Les étudiants en situation de handicap ou avec des besoins particuliers sont de plus en plus présents dans les cégeps. En 2007, ils étaient 1303, selon la Fédération des cégeps. En 2014 (dernières données disponibles), leur nombre est passé à 11 337.

Persévérance des élèves et des élus

ÉDITORIAL / La ministre de l’Enseignement supérieur, Hélène David, est prête à revoir les règles pour que les étudiants éprouvant des difficultés d’apprentissage puissent aller jusqu’au bout et réussir leurs études au cégep. Très bien, mais c’est un engagement qui prendra tout son sens si et seulement si son gouvernement — ou celui qui sera formé en octobre — fournit aux cégeps, et aux universités par la suite, les moyens de répondre aux besoins particuliers de ces étudiants.

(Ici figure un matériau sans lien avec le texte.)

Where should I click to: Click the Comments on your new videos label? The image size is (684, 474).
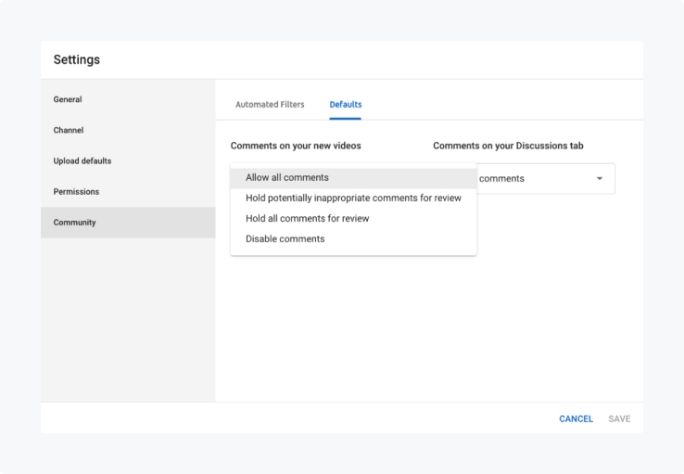(x=296, y=146)
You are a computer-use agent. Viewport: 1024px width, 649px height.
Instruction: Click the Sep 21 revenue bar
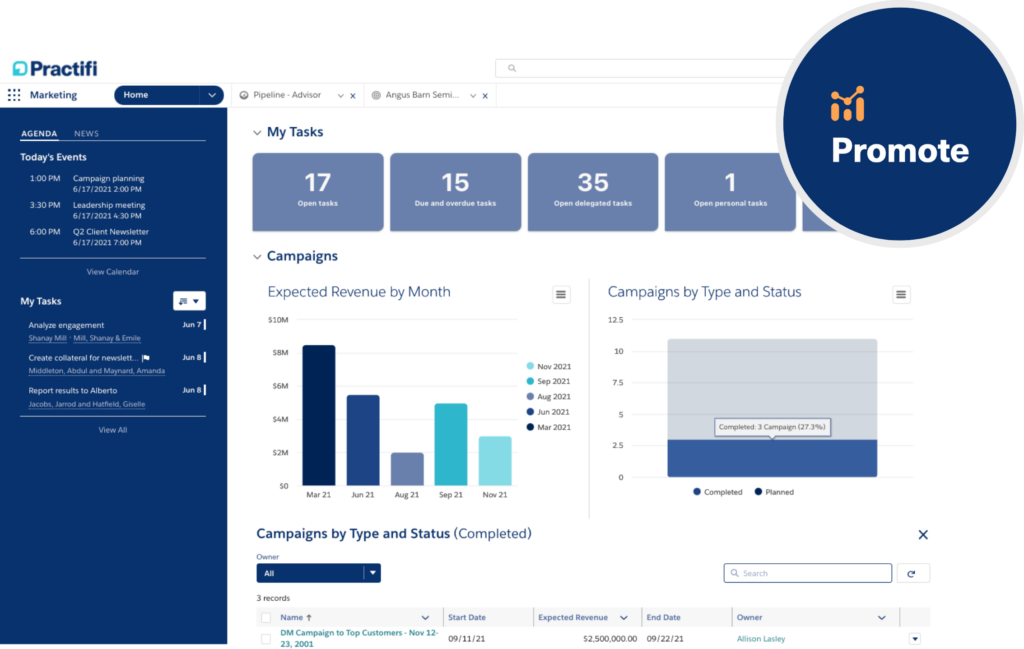tap(451, 444)
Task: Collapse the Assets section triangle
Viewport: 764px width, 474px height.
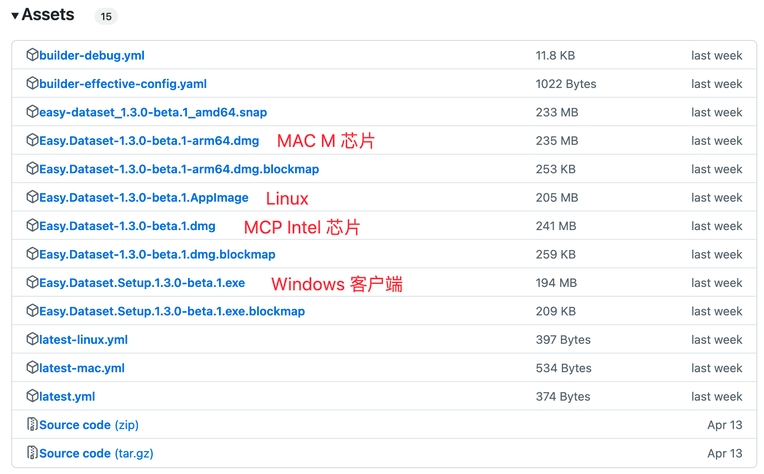Action: [15, 16]
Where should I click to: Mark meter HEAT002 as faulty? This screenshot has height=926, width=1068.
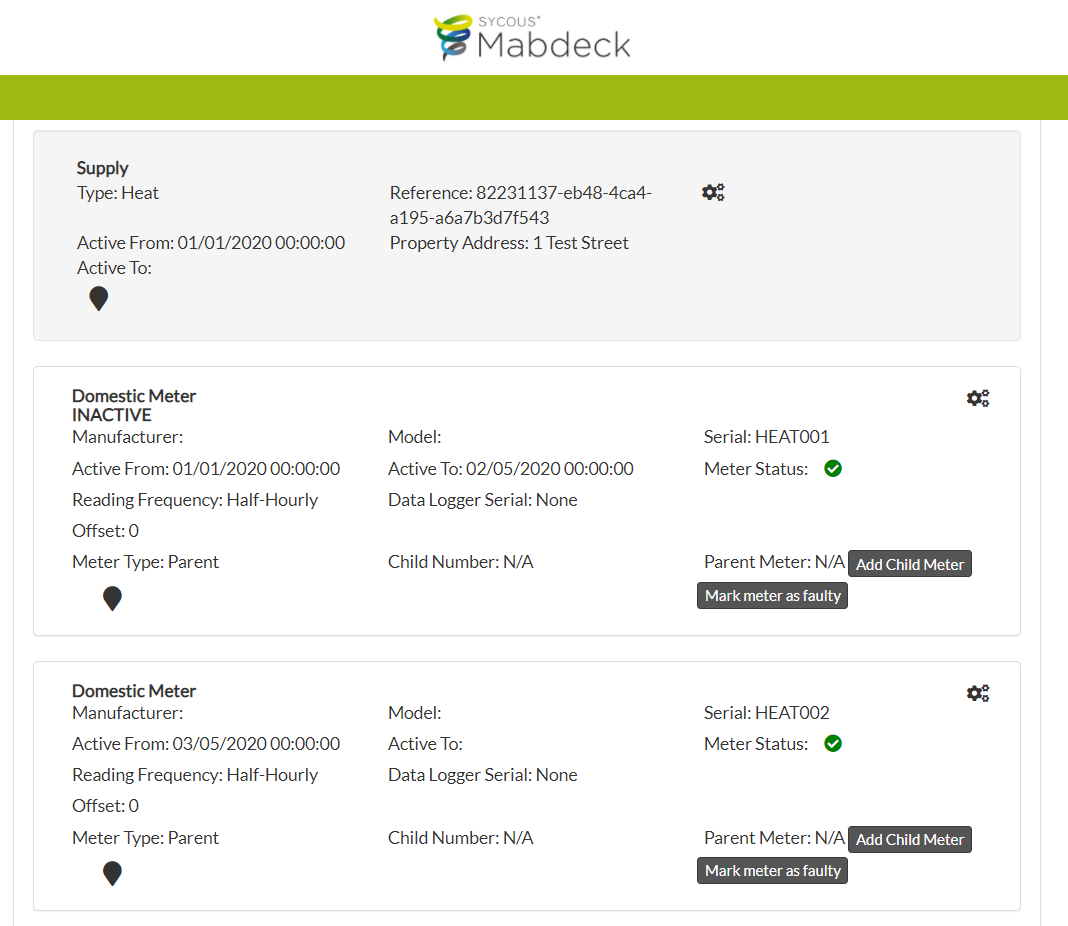(772, 870)
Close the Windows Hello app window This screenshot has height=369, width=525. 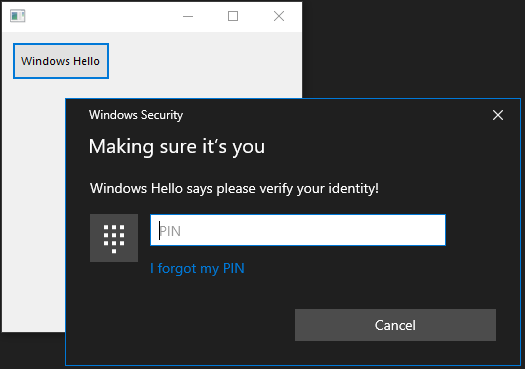tap(279, 16)
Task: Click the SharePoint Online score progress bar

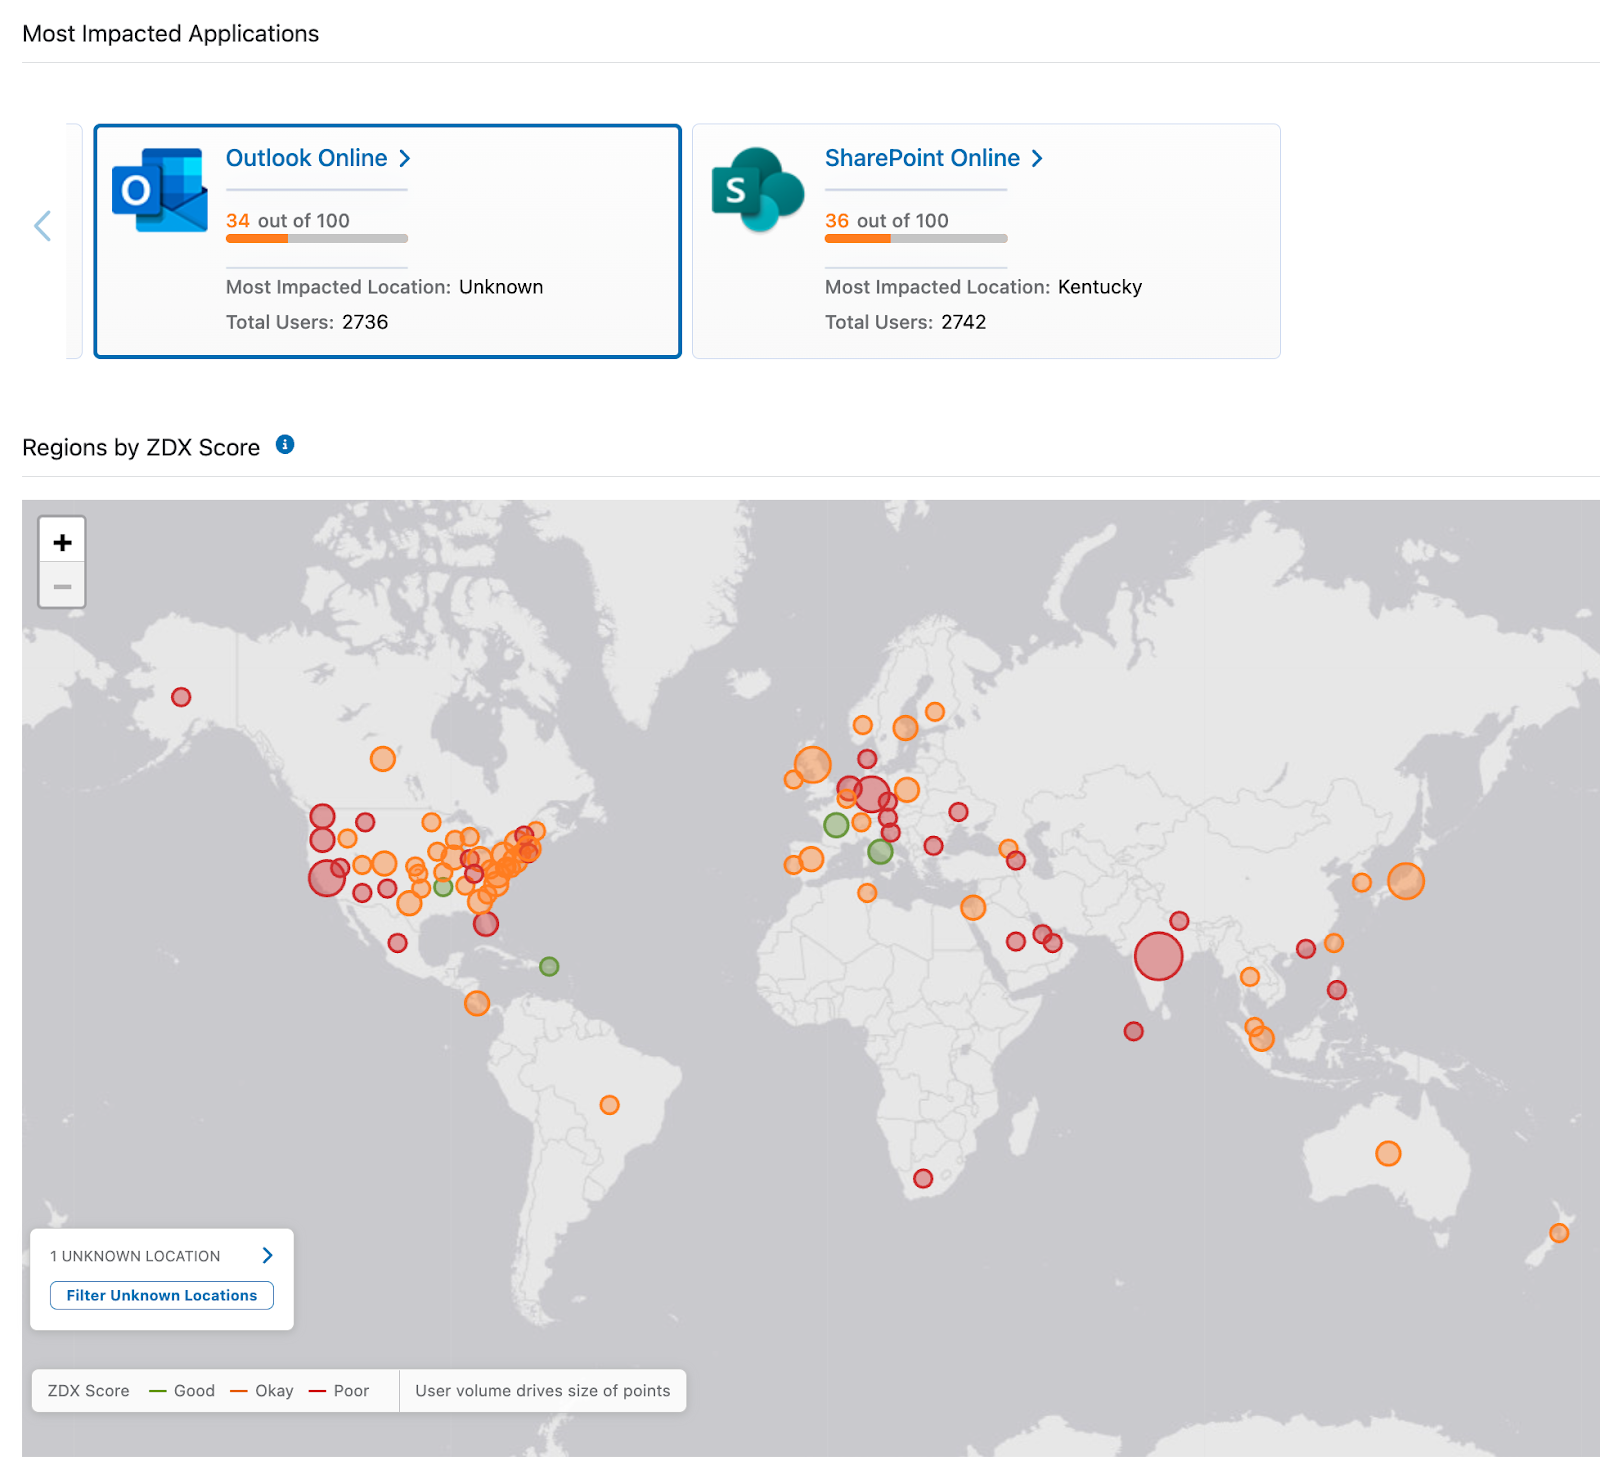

«Pour être rendu où je suis, faut pas lâcher et faut pas que vous nous lâchiez», écrit Charles McKenna, un étudiant suspendu du Cégep Beauce-Appalaches de Saint-Georges parce qu’il avait cumulé trop d’échecs.

Dans une lettre adressée à la ministre David, Charles McKenna demande d’adapter la réglementation à la réalité d’étudiants comme lui (il a un diagnostic de dysphasie, associée à une apraxie sévère et une dyspraxie) qui ne peuvent passer à travers leur programme d’études dans les délais fixés par leur cégep. Il souhaite un statut particulier.

Le système d’éducation doit être cohérent. Si le Québec consacre plus de 2 milliards $ par année pour soutenir les élèves handicapés ou en difficulté d’adaptation ou d’apprentissage dans les écoles primaires et secondaires, il ne peut «lâcher» ceux parmi eux qui réussissent à décrocher leur diplôme d’études secondaires et qui entreprennent des études au cégep, puis plus tard, à l’université. 

La logique voudrait aussi que les jeunes qui s’engagent non pas dans des études post-secondaires mais en formation professionnelle puissent eux aussi avoir accès à du soutien s’ils sont handicapés ou en difficulté d’apprentissage ou d’adaptation. Depuis cinq ans, ce type de clientèle aurait augmenté considérablement en formation professionnelle, mais le soutien serait déficient.

Comme l’indiquait la mère de Charles McKenna, Catherine Thabet, dans une lettre publiée dans Le Soleil, «un étudiant qui a un trouble d’apprentissage l’a encore lorsqu’il arrive au cégep». «Ces étudiants sont considérés comme les “autres”, mais ils ne le sont pas. Ils ont besoin de plus de temps et d’aide pour bien partir, ensuite, ils se débrouilleront très bien. […] Un DEC pour eux changera leur vie. Ils vont, eux aussi, contribuer à la société québécoise.»

Les étudiants en situation de handicap ou avec des besoins particuliers sont de plus en plus présents dans les cégeps. En 2007, ils étaient 1303, selon la Fédération des cégeps. En 2014 (dernières données disponibles), leur nombre est passé à 11 337. La quarantaine de cégeps disposent d’environ 35 millions $ par année pour répondre à leurs besoins. Une somme que la Fédération juge insuffisante. Elle souhaite d’ailleurs que le ministre des Finances relève le financement à cette fin dans son prochain budget.

Les universités doivent également répondre de plus en plus à des demandes d’accommodement scolaire. Là aussi, le Ministère a ajouté des sommes d’argent pour des aides technologiques, du soutien à la prise de notes, pour qu’un professeur rédige plus d’un examen pour un cours ou pour qu’un étudiant puisse faire un examen dans un autre local et dans un délai plus long que le reste de la classe. 

Le président de la Fédération québécoise des professeurs et professeures d’université signalait toutefois en novembre à La Presse que «l’argent investi n’était pas à la hauteur de l’augmentation de cette nouvelle clientèle».

Par respect à la fois pour les étudiants — ceux qui éprouvent des difficultés et les autres — et pour le personnel des établissements et les contribuables, les ministres de l’Éducation et de l’Enseignement supérieur doivent accompagner leur discours inclusif d’actions concrètes, et ce, sans niveler par le bas.